## HOW TO COMPLETE THIS TASK
In the listing below, locate the line that contains "Energielabel (840, 1219)" and the line that contains "خريطة الموقع (1389, 280)". Restate word for word those two lines and every line between them, and nothing else.

*** Opening EXCERPTED RECORDS ***

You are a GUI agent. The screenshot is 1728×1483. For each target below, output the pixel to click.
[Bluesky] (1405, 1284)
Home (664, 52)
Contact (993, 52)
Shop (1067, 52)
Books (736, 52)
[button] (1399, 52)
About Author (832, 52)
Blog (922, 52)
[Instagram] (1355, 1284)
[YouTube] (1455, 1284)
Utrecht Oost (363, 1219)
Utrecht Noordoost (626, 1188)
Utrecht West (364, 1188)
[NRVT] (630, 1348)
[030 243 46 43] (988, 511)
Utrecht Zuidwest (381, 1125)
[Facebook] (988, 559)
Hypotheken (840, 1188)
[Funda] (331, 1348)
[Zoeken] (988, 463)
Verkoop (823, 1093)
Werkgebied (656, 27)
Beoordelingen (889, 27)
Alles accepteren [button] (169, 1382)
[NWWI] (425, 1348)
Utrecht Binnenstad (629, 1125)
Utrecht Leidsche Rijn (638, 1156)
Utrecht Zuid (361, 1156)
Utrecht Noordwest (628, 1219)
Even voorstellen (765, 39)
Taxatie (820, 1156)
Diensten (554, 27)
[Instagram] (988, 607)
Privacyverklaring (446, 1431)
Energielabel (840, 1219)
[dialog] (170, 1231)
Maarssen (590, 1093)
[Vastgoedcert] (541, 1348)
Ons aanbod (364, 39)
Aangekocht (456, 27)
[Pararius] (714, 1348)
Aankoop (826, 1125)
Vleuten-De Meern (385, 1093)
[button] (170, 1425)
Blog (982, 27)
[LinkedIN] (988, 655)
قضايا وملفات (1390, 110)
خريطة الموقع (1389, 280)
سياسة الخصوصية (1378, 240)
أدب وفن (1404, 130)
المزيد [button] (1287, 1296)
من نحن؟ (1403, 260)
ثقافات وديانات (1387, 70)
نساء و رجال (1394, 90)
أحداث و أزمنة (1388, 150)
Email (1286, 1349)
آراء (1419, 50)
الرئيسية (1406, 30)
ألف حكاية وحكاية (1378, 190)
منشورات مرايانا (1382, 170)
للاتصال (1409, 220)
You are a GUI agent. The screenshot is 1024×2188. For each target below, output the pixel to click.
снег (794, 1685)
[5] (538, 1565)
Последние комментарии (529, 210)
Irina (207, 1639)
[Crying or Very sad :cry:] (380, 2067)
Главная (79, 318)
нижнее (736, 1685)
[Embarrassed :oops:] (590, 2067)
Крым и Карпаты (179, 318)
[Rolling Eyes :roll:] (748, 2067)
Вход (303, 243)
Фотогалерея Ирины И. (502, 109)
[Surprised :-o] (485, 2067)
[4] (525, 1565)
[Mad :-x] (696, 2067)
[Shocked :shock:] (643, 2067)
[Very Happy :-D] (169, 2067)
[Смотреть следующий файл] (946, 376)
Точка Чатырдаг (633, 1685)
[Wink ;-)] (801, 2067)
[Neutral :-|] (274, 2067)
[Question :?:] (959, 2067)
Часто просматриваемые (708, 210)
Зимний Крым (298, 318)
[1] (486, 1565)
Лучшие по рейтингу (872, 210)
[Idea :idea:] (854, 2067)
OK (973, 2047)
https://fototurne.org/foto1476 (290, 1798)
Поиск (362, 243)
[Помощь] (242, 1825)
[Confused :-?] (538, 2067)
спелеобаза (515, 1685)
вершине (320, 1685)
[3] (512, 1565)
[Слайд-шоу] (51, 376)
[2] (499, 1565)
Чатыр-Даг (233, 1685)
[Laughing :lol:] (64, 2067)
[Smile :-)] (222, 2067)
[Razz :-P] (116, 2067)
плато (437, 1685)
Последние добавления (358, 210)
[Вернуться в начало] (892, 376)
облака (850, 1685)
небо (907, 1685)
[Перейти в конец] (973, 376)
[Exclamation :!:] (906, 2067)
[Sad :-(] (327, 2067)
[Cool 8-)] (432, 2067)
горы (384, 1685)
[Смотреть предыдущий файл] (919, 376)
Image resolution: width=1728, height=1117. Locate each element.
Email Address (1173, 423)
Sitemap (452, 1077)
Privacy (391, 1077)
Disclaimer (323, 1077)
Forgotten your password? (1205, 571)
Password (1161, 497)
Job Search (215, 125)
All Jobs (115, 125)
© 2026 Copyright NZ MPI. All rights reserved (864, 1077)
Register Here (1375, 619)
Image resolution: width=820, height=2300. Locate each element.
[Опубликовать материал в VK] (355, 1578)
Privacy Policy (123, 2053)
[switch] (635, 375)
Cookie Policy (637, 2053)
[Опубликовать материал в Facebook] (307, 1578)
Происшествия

*** Closing EXCERPTED RECORDS ***

## FINISHED TASK
Energielabel (840, 1219)
[dialog] (170, 1231)
Maarssen (590, 1093)
[Vastgoedcert] (541, 1348)
Ons aanbod (364, 39)
Aangekocht (456, 27)
[Pararius] (714, 1348)
Aankoop (826, 1125)
Vleuten-De Meern (385, 1093)
[button] (170, 1425)
Blog (982, 27)
[LinkedIN] (988, 655)
قضايا وملفات (1390, 110)
خريطة الموقع (1389, 280)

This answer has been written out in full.